▶ [Problem details]: Take the data below and copy exactly the lines starting at the one with "Given: Click into" and finishing at the one with "has height=429, width=750.", both included.

======== Records supplied

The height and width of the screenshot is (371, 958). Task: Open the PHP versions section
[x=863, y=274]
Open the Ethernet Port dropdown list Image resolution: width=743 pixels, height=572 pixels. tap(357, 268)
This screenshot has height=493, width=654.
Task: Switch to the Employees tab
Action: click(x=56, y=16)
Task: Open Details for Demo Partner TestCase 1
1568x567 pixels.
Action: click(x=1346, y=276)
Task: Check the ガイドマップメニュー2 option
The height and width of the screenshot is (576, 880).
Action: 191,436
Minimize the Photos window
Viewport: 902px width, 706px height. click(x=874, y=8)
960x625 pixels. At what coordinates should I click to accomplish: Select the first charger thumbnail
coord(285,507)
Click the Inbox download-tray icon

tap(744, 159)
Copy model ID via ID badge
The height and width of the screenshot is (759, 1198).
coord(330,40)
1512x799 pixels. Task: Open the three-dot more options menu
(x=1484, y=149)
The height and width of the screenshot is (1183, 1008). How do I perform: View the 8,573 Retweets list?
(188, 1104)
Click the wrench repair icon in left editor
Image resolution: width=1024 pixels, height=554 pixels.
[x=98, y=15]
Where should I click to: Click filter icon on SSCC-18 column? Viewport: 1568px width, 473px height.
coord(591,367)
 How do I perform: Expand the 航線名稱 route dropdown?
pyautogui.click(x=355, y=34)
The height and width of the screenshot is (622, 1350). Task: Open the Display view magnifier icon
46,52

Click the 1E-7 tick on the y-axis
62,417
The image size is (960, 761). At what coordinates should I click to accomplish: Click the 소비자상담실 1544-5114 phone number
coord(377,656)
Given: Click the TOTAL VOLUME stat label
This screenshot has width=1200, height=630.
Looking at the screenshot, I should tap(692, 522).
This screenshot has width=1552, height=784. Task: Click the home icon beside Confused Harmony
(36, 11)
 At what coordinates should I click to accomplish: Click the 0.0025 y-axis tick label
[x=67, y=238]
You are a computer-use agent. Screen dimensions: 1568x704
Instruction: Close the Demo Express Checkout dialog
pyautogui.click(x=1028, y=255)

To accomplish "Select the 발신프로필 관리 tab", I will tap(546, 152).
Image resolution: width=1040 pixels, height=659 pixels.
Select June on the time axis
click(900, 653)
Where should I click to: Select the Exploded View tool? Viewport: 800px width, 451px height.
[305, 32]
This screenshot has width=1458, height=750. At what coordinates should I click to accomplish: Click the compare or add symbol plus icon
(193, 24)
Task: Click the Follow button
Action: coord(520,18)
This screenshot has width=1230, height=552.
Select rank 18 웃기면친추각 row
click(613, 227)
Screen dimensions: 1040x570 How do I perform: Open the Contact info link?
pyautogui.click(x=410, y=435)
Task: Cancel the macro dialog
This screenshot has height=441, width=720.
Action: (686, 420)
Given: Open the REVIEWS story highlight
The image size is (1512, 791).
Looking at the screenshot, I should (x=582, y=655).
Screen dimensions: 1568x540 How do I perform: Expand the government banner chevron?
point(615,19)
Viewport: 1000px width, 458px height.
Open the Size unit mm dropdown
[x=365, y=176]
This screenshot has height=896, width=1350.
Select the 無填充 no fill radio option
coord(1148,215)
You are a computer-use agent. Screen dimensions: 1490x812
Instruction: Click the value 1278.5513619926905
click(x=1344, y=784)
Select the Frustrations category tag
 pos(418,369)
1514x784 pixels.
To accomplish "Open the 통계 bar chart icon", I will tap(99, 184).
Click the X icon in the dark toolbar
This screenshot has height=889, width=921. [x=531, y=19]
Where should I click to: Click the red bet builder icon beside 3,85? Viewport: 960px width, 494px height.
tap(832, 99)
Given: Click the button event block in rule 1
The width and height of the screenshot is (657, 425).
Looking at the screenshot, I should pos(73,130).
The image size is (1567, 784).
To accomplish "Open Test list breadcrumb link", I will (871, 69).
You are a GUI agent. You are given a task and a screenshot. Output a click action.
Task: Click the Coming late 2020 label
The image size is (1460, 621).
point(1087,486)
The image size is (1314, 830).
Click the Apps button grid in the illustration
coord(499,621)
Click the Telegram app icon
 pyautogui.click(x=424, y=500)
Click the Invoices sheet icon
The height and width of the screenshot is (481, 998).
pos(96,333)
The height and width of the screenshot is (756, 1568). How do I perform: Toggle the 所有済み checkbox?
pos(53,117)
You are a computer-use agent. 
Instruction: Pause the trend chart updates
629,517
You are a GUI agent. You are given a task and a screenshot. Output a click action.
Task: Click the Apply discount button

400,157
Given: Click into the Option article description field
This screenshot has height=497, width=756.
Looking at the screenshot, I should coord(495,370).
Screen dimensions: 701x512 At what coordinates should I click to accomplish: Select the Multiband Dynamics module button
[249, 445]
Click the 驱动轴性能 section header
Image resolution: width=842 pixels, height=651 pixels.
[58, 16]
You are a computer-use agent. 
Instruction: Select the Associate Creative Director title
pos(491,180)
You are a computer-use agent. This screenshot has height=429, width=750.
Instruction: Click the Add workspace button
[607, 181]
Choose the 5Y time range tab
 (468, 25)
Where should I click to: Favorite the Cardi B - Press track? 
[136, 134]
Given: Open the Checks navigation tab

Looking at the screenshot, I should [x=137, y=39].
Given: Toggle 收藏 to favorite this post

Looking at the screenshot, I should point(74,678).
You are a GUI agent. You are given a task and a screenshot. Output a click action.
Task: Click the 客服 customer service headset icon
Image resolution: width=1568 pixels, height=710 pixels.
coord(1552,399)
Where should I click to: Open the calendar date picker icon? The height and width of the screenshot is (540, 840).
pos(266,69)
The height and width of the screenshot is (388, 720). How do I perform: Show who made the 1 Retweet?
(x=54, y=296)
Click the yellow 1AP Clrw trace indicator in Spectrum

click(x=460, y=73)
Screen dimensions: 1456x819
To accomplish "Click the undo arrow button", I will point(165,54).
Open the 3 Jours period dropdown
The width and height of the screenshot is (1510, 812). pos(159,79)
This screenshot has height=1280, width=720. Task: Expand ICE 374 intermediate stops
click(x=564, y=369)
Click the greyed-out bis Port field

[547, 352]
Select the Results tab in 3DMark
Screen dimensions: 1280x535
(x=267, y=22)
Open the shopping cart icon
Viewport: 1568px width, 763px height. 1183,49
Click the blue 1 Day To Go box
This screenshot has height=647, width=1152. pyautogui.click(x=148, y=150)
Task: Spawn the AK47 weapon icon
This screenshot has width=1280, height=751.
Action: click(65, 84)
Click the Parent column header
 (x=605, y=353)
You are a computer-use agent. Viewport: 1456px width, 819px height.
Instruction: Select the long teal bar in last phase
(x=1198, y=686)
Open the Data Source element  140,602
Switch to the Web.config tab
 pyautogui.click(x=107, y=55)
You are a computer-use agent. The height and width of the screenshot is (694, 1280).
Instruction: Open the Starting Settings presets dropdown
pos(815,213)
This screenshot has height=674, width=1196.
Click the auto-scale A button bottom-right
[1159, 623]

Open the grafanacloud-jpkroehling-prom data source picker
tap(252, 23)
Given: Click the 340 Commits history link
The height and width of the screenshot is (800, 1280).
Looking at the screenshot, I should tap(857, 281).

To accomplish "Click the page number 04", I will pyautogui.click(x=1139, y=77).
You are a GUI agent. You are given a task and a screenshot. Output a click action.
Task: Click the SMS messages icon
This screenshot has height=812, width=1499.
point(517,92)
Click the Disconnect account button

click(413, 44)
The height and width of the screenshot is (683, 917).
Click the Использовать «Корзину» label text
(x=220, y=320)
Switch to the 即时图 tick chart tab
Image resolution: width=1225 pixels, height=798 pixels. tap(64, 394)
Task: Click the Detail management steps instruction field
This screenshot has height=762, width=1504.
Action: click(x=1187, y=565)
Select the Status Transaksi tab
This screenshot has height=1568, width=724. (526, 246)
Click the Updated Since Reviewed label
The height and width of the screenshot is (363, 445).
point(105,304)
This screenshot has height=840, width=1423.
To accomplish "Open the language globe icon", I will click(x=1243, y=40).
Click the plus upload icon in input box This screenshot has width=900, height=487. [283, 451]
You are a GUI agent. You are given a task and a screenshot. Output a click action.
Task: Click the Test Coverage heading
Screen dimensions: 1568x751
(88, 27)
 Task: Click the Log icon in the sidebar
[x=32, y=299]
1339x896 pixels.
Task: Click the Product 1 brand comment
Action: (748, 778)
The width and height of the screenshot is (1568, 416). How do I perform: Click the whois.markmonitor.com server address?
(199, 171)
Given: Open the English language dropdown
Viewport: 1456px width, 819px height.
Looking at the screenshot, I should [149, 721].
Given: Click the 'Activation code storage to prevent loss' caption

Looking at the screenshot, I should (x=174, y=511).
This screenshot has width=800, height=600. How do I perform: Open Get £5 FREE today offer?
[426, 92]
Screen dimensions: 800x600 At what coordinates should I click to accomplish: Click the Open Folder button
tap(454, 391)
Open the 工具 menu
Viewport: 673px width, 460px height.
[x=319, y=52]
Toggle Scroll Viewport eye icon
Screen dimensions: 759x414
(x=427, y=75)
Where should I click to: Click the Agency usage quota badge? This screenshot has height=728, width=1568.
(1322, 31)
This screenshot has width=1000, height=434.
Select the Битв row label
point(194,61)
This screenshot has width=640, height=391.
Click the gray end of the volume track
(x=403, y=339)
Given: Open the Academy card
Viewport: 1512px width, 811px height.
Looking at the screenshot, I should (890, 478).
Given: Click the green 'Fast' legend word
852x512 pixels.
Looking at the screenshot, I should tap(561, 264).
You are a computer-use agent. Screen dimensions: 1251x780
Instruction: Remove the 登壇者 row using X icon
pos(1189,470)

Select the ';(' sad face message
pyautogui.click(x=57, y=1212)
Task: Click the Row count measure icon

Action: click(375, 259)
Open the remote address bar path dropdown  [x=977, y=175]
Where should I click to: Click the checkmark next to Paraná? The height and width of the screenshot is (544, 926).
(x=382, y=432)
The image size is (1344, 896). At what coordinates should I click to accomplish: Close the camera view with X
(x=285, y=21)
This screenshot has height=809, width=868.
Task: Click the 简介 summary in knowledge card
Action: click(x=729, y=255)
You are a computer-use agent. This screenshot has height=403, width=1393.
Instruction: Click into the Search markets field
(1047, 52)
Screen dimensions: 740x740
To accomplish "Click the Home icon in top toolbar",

================

▶ [Your response]:
Given: Click into the Option article description field
This screenshot has height=497, width=756.
Looking at the screenshot, I should coord(495,370).
Screen dimensions: 701x512 At what coordinates should I click to accomplish: Select the Multiband Dynamics module button
[249, 445]
Click the 驱动轴性能 section header
Image resolution: width=842 pixels, height=651 pixels.
[58, 16]
You are a computer-use agent. 
Instruction: Select the Associate Creative Director title
pos(491,180)
You are a computer-use agent. This screenshot has height=429, width=750.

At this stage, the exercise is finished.